REQUIREMENT
Would you return the lines between the one holding "Image resolution: width=1037" and the one holding "Click the share this page icon", inclusive, and only those, exactly as they stand in the listing below?

INFORMATION
++++++
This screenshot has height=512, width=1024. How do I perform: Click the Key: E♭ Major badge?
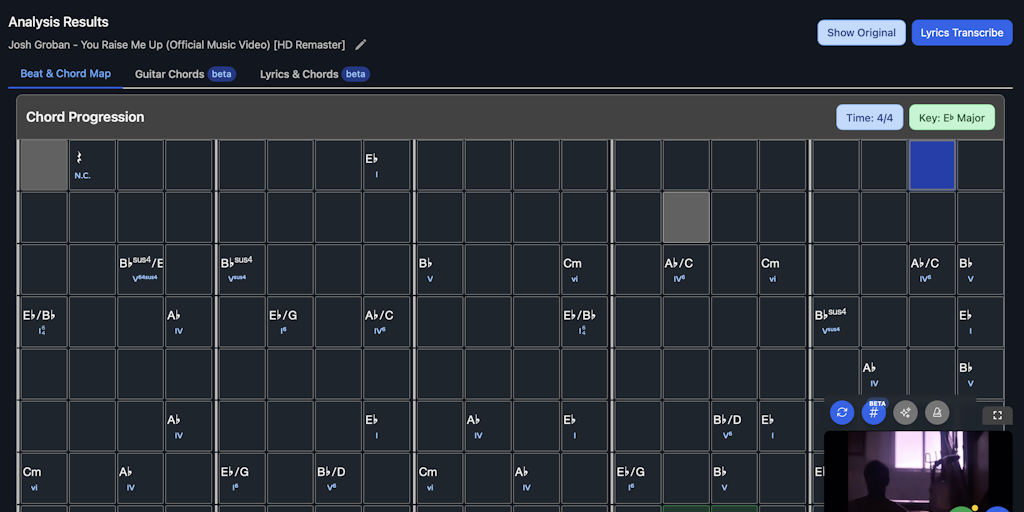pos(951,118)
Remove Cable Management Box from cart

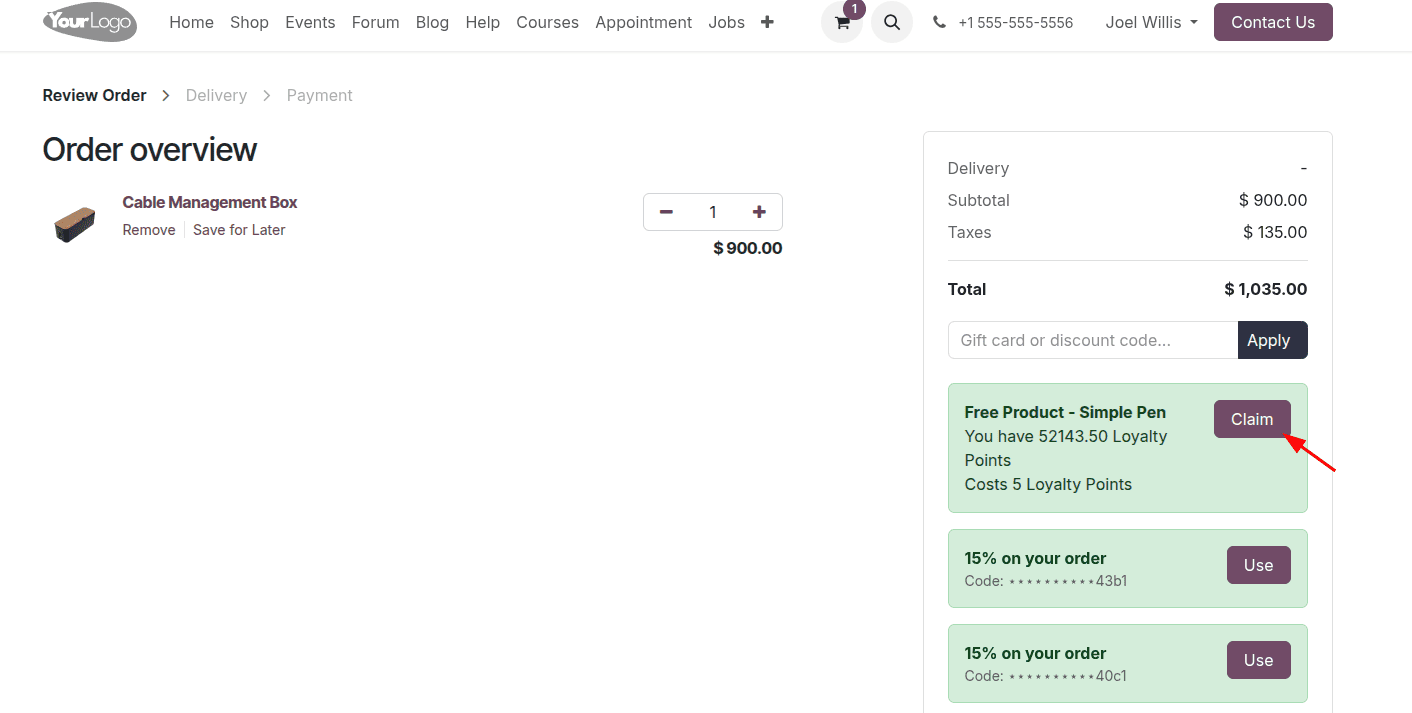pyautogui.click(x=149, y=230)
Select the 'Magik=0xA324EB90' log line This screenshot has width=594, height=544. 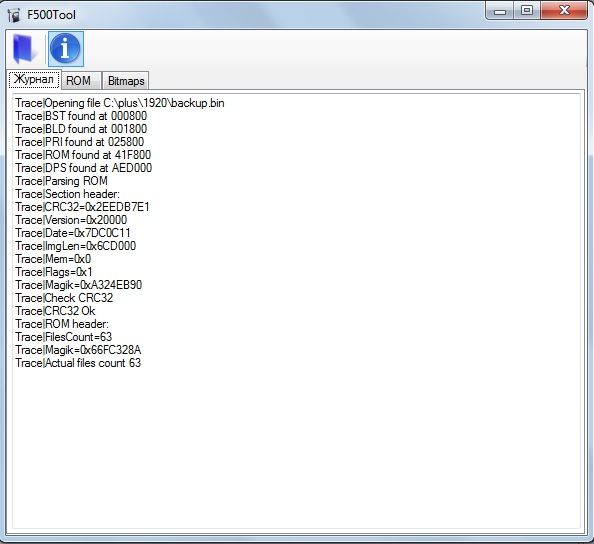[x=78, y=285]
++++++
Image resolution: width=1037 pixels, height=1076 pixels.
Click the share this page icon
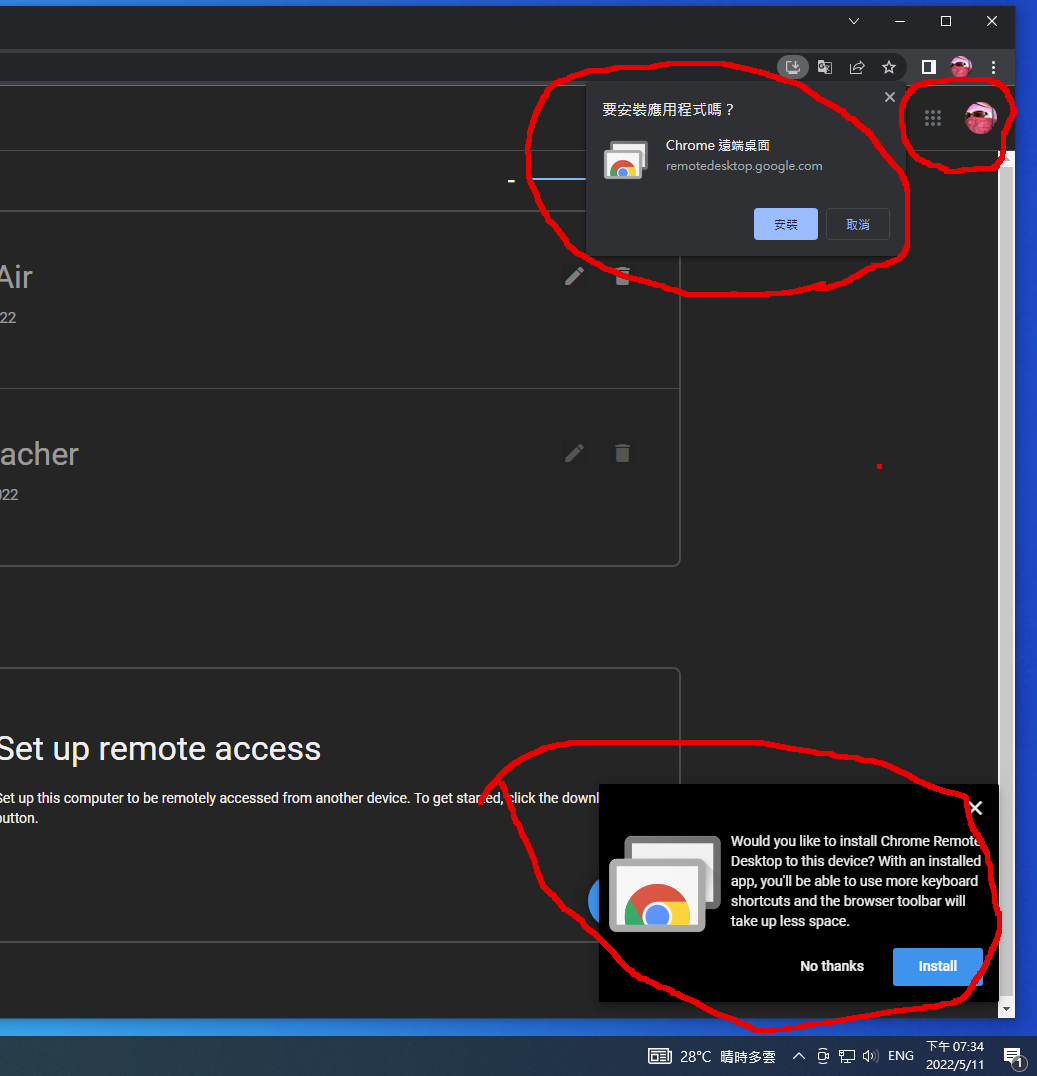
++++++
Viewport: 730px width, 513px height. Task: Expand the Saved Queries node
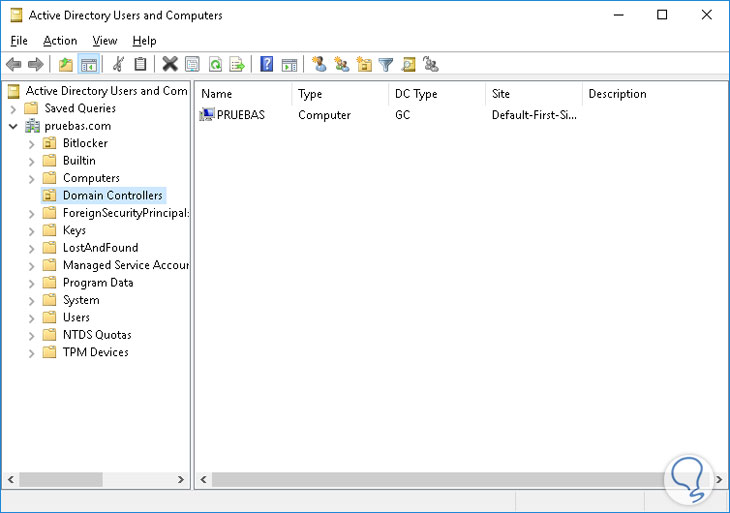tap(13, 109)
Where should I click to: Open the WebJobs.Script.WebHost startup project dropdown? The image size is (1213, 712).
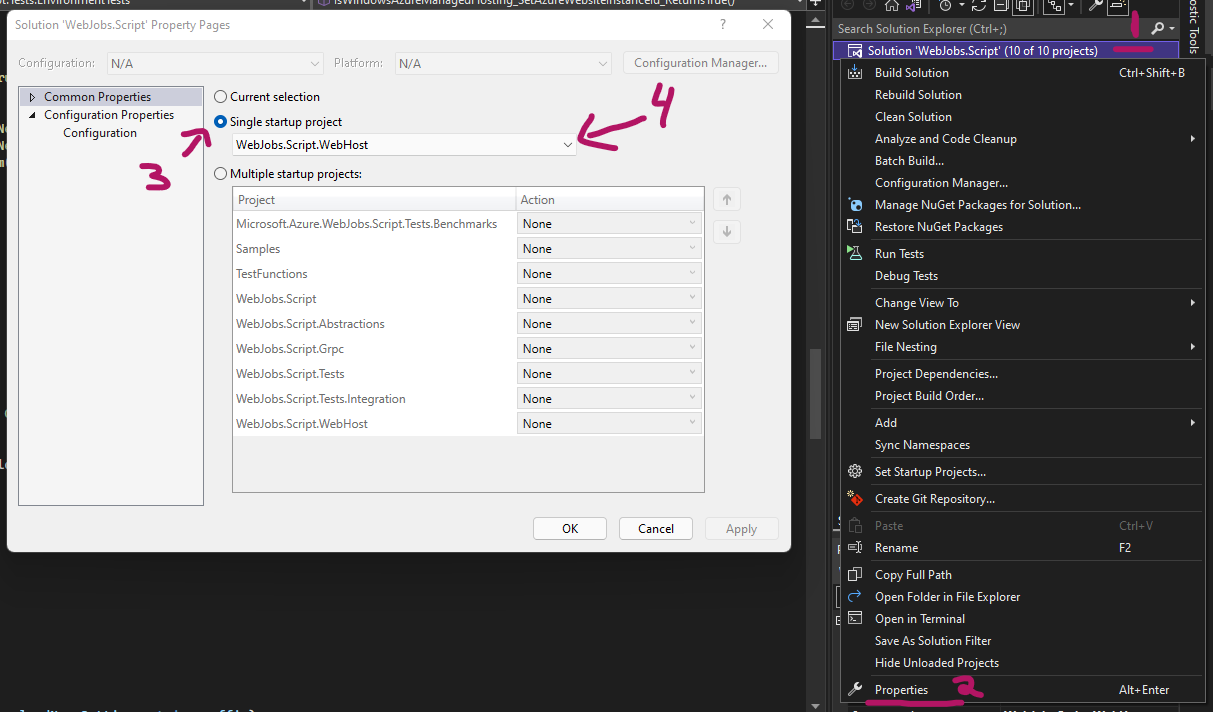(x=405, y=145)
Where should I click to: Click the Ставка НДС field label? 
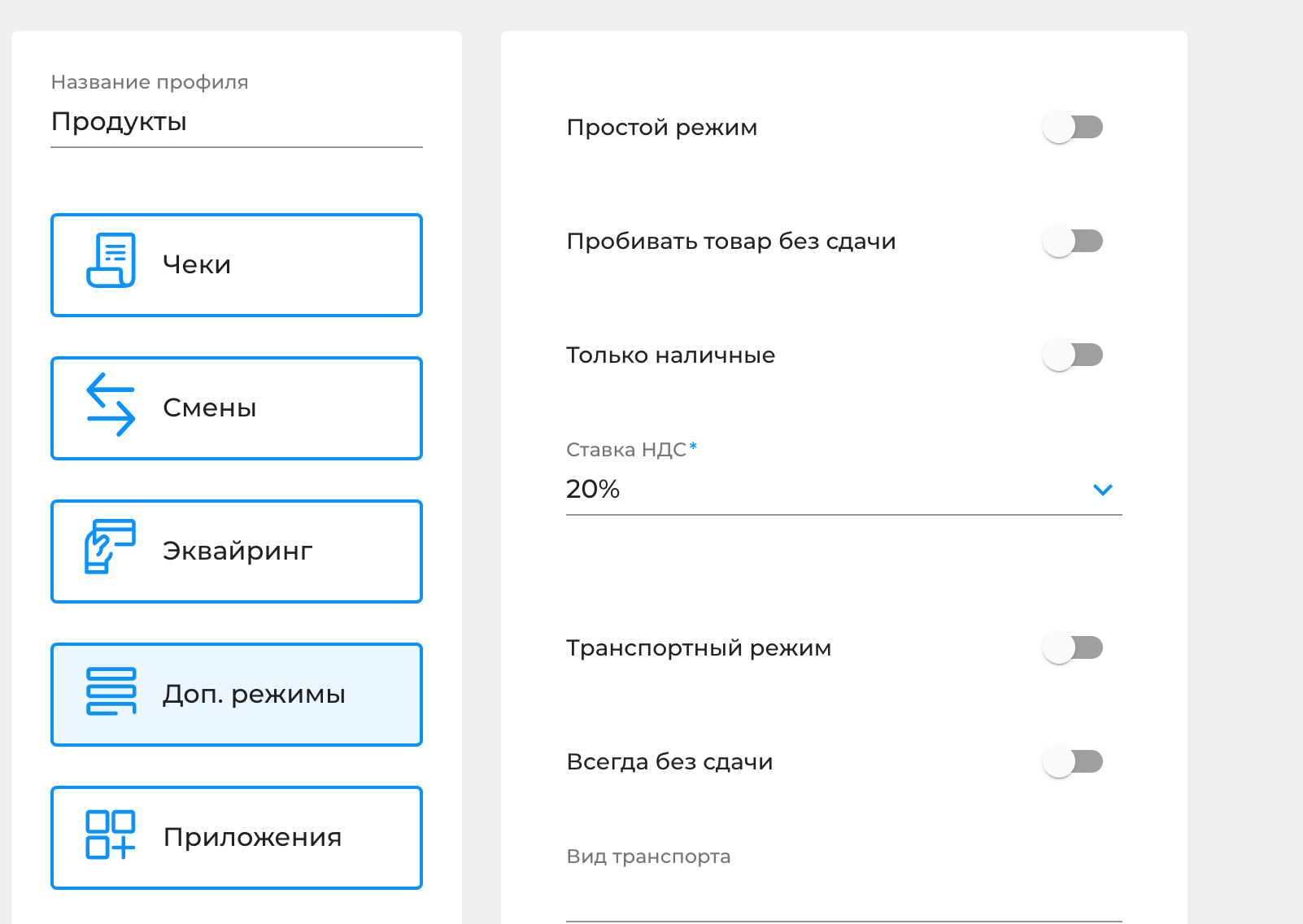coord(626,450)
++++++
WRITTEN ANSWER
Image resolution: width=1037 pixels, height=1076 pixels.
Click the share this page icon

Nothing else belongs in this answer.